わたしたちが住む風土は、環太平洋造山帯に属しているので、火山の噴火があります。又、ユーラシアプレートとフィリピンプレートが重なり合っている(注一)ので地震も多く、さらに、南方の太平洋で発生する台風の通り道になるということで、我々日本人は古代から何度も何度も自然災害に苦しんできました。そのような風土の中、古代人は「無常(むじょう)」ということばを用い始めます。「無常」とは「常無し(つねなし)」ということ。「常」とは「平常」、つまり普通の状態ということです。

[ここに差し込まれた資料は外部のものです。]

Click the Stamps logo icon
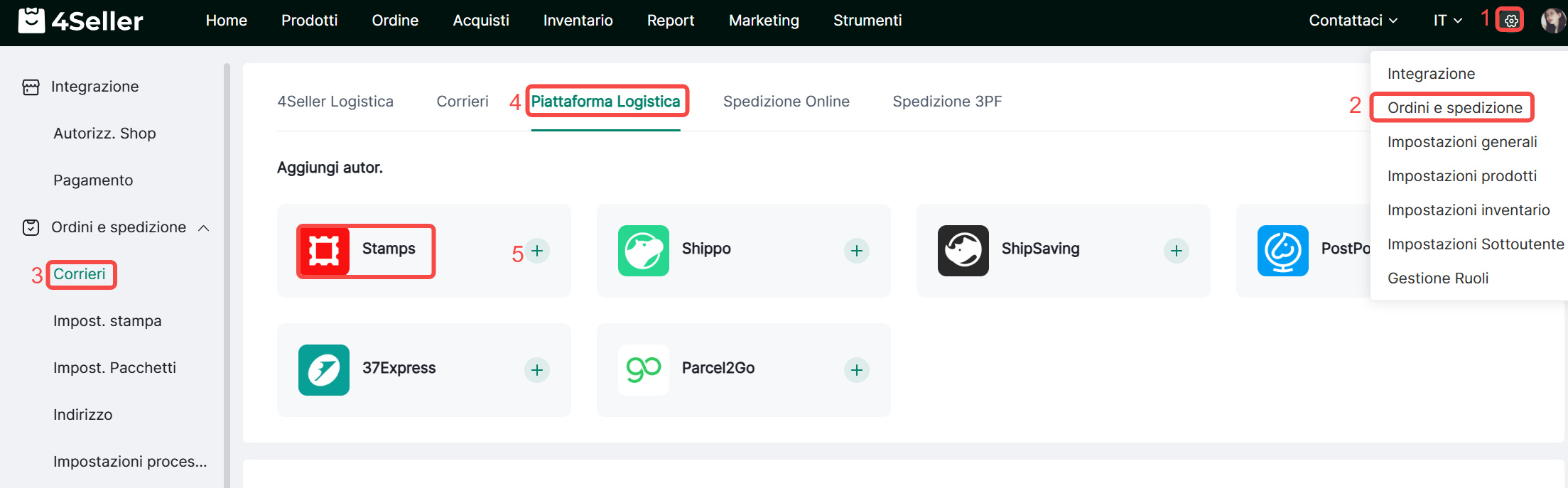Viewport: 1568px width, 488px height. [324, 251]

だから「無常」とは「普通の状態はいつも続くことはない」ということを表します。まさに近年の日本の風土はこの「無常」を痛感させられますね。
中学二年生になると国語の教科書に「平家物語」が登場します。
祇園精舎の鐘の声、諸行無常の響きあり。
娑羅双樹の花の色、盛者必衰のことわりをあらはす。(注二)
この「平家」の冒頭は学校で暗唱させられると思いますが、ただ暗唱し、この一節に流れている物の考え方はとテストで問われ、「無常観」と書いて〇をもらうといったレベルでなく、この「無常」をしっかり獲得しておくと、高校生になってからの古文読解にたいへん役立ちます。(「方丈記」・「奥の細道」冒頭など)
しかし、ここでもっと大切なことを考えてみて下さい。「平常なことは続かない。この世は無常だ」と悟ると、何だかいろいろなことをがんばったり、トライしてみたりするのも結局は空しいのではないかと思うかもしれません。つまり、
「いつ・どんなことが起こるかわからない、全て崩れてしまうかもしれないのだ」
としっかりとわかっていながら、じゃあどうでもいいやではなく、それでもやはり日々やるべきことをやるんだという、古来からの日本人の姿勢は「たいへん強い心」を持っているということですね。

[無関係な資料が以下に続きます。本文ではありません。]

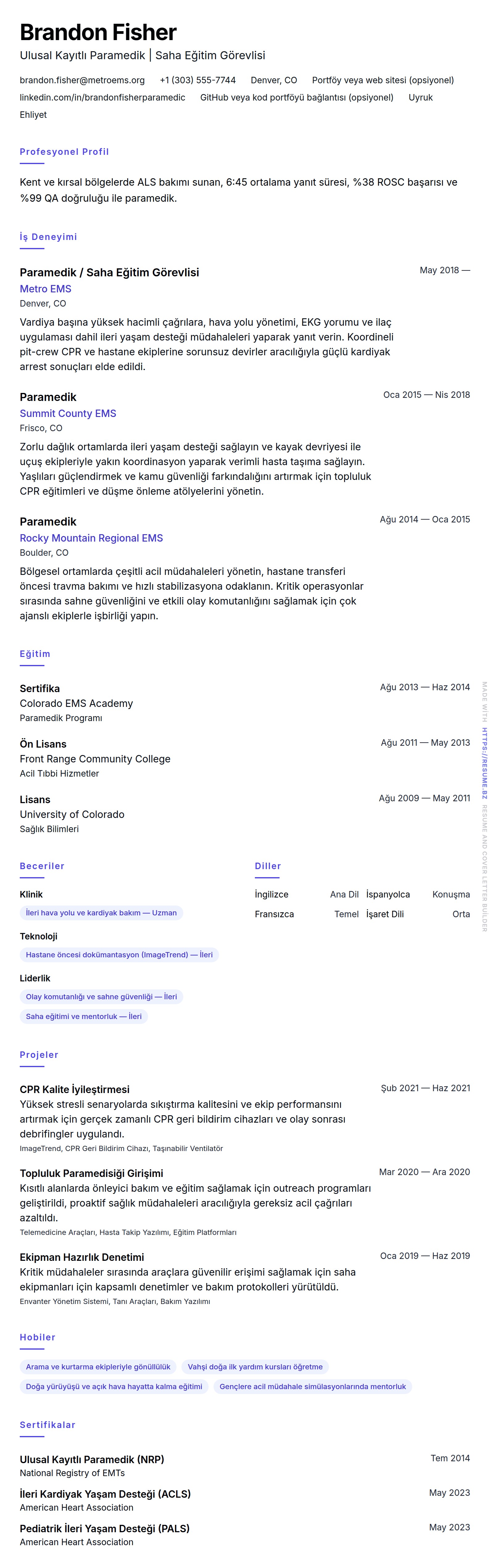Select the İleri hava yolu ve kardiyak bakım tag

[101, 912]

それを五・七・五に見事に言いあらわした有名な句を最後に。
「つゆの世はつゆの世ながらさりながら」
露のようにはかない世の中とわかっている。そうだけれども・・・。(注三)
・・・のところにたいへん強い意志が感じられますね。
「何が起ころうとも受け入れ、平常心でいつものように淡々と勤勉に」これは震災時、世界が驚いた「日本人の姿」です。
(注一)殻にヒビの入った玉子を思い描いて下さい。私達の大地はその殻です。しかも一定方向に少しずつ動いています。
(注二)漫画「銀魂」の忍者キャラ「さっちゃん」の登場文句ですね。また、KANA-BOONの曲に「盛者必衰のことわりお断り」というのもありました。
(注三)小林一茶の名句のひとつです。